::: Data for the task

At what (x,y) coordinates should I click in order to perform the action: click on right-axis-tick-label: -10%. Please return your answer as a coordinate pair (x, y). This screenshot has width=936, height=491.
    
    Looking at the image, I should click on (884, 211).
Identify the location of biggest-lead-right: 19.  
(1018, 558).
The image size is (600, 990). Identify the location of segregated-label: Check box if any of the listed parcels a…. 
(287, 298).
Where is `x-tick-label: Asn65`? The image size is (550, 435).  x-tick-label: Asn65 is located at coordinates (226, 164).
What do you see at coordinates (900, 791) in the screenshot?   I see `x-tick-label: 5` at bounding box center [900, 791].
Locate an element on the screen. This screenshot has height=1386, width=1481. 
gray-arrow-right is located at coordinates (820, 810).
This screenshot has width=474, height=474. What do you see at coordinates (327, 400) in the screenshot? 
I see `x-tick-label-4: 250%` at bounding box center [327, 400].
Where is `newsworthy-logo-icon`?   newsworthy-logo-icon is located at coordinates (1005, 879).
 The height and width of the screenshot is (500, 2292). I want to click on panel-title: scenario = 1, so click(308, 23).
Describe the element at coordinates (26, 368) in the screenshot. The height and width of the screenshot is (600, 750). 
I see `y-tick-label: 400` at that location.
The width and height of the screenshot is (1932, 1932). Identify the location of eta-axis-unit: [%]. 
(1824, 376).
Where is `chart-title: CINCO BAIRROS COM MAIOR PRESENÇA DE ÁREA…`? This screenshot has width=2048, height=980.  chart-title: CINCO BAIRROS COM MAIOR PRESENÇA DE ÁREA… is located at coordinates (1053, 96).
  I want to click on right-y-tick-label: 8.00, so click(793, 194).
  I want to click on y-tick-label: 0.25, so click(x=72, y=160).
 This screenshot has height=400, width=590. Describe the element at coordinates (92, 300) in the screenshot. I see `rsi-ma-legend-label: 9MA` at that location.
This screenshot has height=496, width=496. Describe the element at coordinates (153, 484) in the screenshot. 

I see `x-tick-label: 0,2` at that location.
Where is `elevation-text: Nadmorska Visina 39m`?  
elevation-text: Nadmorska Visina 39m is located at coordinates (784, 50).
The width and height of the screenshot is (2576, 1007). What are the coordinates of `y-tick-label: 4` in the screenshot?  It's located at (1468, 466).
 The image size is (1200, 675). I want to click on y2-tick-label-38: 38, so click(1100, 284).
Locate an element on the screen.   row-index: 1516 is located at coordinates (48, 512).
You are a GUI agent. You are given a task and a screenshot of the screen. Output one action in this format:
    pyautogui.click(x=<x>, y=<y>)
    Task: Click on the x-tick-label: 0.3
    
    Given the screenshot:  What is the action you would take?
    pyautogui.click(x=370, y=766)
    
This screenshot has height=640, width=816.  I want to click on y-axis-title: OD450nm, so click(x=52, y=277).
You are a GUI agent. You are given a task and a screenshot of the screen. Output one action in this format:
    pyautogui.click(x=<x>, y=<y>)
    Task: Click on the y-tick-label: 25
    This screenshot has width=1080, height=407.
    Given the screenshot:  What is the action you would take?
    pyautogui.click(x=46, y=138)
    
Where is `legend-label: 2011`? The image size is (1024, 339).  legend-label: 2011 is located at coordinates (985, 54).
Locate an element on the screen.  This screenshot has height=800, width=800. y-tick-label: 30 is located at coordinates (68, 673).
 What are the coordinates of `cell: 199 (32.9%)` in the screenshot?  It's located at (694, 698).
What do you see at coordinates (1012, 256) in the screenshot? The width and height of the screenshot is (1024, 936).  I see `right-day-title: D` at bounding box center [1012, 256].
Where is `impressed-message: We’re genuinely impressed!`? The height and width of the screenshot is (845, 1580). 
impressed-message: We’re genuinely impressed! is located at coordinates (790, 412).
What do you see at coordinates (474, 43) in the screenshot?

::::::

### Task details
Rewrite the listing above, putting "What is the location of" in place of every "Where is" and leaving the rest as it is.

### Exercise solution
At what (x,y) coordinates should I click in order to perform the action: click on right-axis-tick-label: -10%. Please return your answer as a coordinate pair (x, y). This screenshot has width=936, height=491.
    
    Looking at the image, I should click on (884, 211).
Identify the location of biggest-lead-right: 19.  
(1018, 558).
The image size is (600, 990). Identify the location of segregated-label: Check box if any of the listed parcels a…. 
(287, 298).
What is the location of `x-tick-label: Asn65`? The image size is (550, 435).  x-tick-label: Asn65 is located at coordinates (226, 164).
What do you see at coordinates (900, 791) in the screenshot?   I see `x-tick-label: 5` at bounding box center [900, 791].
Locate an element on the screen. This screenshot has height=1386, width=1481. 
gray-arrow-right is located at coordinates (820, 810).
This screenshot has width=474, height=474. What do you see at coordinates (327, 400) in the screenshot? 
I see `x-tick-label-4: 250%` at bounding box center [327, 400].
What is the location of `newsworthy-logo-icon`?   newsworthy-logo-icon is located at coordinates (1005, 879).
 The height and width of the screenshot is (500, 2292). I want to click on panel-title: scenario = 1, so click(308, 23).
Describe the element at coordinates (26, 368) in the screenshot. The height and width of the screenshot is (600, 750). 
I see `y-tick-label: 400` at that location.
The width and height of the screenshot is (1932, 1932). Identify the location of eta-axis-unit: [%]. 
(1824, 376).
What is the location of `chart-title: CINCO BAIRROS COM MAIOR PRESENÇA DE ÁREA…`? This screenshot has width=2048, height=980.  chart-title: CINCO BAIRROS COM MAIOR PRESENÇA DE ÁREA… is located at coordinates (1053, 96).
  I want to click on right-y-tick-label: 8.00, so click(793, 194).
  I want to click on y-tick-label: 0.25, so click(x=72, y=160).
 This screenshot has height=400, width=590. Describe the element at coordinates (92, 300) in the screenshot. I see `rsi-ma-legend-label: 9MA` at that location.
This screenshot has height=496, width=496. Describe the element at coordinates (153, 484) in the screenshot. 

I see `x-tick-label: 0,2` at that location.
What is the location of `elevation-text: Nadmorska Visina 39m`?  
elevation-text: Nadmorska Visina 39m is located at coordinates (784, 50).
The width and height of the screenshot is (2576, 1007). What are the coordinates of `y-tick-label: 4` in the screenshot?  It's located at (1468, 466).
 The image size is (1200, 675). I want to click on y2-tick-label-38: 38, so click(1100, 284).
Locate an element on the screen.   row-index: 1516 is located at coordinates (48, 512).
You are a GUI agent. You are given a task and a screenshot of the screen. Output one action in this format:
    pyautogui.click(x=<x>, y=<y>)
    Task: Click on the x-tick-label: 0.3
    
    Given the screenshot:  What is the action you would take?
    pyautogui.click(x=370, y=766)
    
This screenshot has height=640, width=816.  I want to click on y-axis-title: OD450nm, so click(x=52, y=277).
You are a GUI agent. You are given a task and a screenshot of the screen. Output one action in this format:
    pyautogui.click(x=<x>, y=<y>)
    Task: Click on the y-tick-label: 25
    This screenshot has width=1080, height=407.
    Given the screenshot:  What is the action you would take?
    pyautogui.click(x=46, y=138)
    
What is the location of `legend-label: 2011`? The image size is (1024, 339).  legend-label: 2011 is located at coordinates (985, 54).
Locate an element on the screen.  This screenshot has height=800, width=800. y-tick-label: 30 is located at coordinates (68, 673).
 What are the coordinates of `cell: 199 (32.9%)` in the screenshot?  It's located at (694, 698).
What do you see at coordinates (1012, 256) in the screenshot? The width and height of the screenshot is (1024, 936).  I see `right-day-title: D` at bounding box center [1012, 256].
What is the location of `impressed-message: We’re genuinely impressed!`? The height and width of the screenshot is (845, 1580). 
impressed-message: We’re genuinely impressed! is located at coordinates (790, 412).
What do you see at coordinates (474, 43) in the screenshot?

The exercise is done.